*** Begin section ***
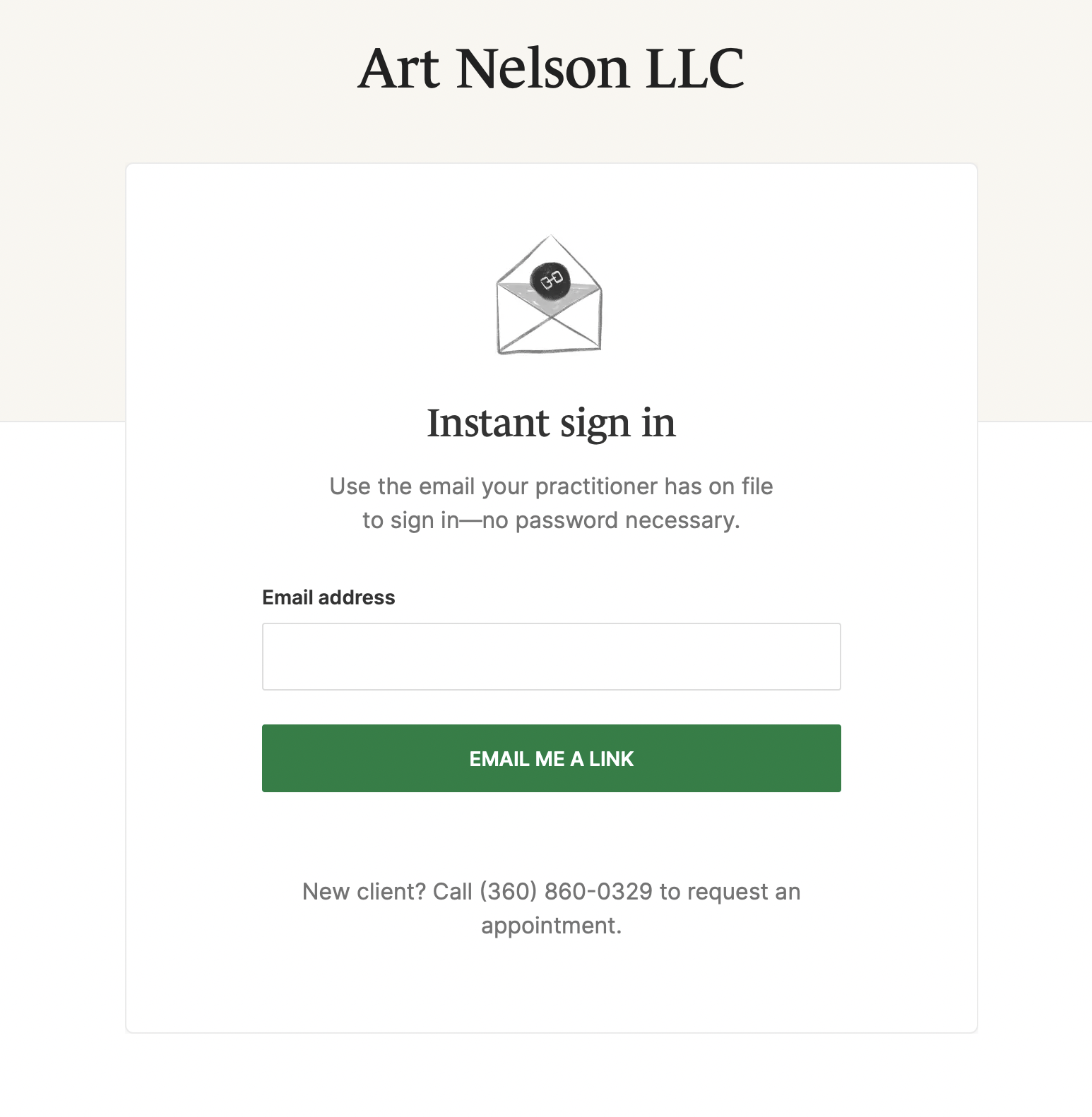The width and height of the screenshot is (1092, 1117).
Task: Click the word appointment at the bottom
Action: [551, 925]
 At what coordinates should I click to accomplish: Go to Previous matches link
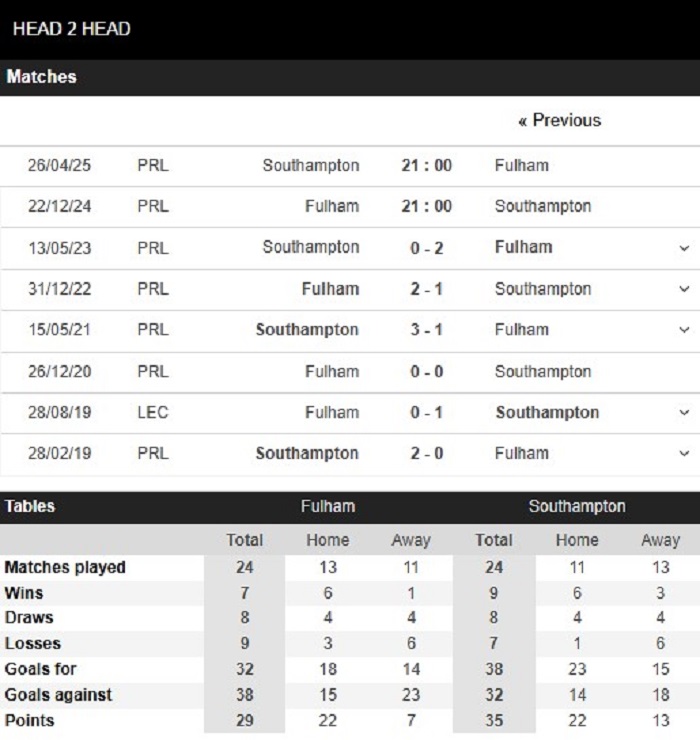coord(559,121)
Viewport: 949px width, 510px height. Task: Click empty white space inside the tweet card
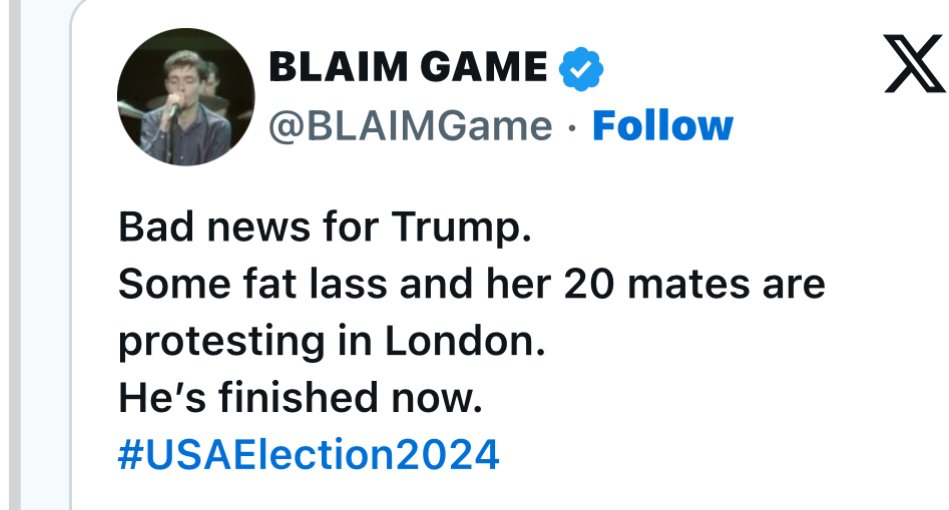coord(726,393)
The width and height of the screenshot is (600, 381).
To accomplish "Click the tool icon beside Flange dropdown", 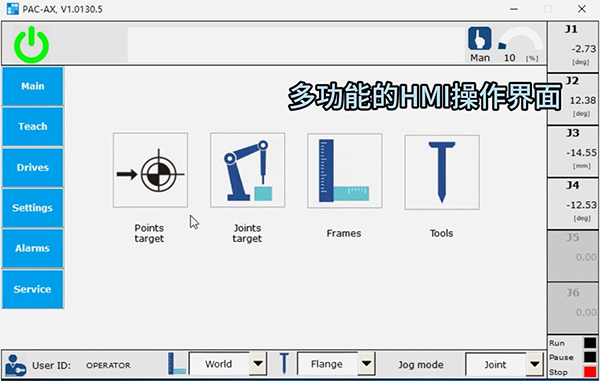I will [x=284, y=363].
*** End section ***
- Activity:
Each line above from the one containing "At what coordinates" through the one containing "The width and height of the screenshot is (600, 381)." is to be returned verbatim. Nothing else, and no pictures.

- Reply to the task:
 At what coordinates should I click to accomplish: Go to Previous matches link
coord(559,121)
Viewport: 949px width, 510px height. Task: Click empty white space inside the tweet card
coord(726,393)
The width and height of the screenshot is (600, 381).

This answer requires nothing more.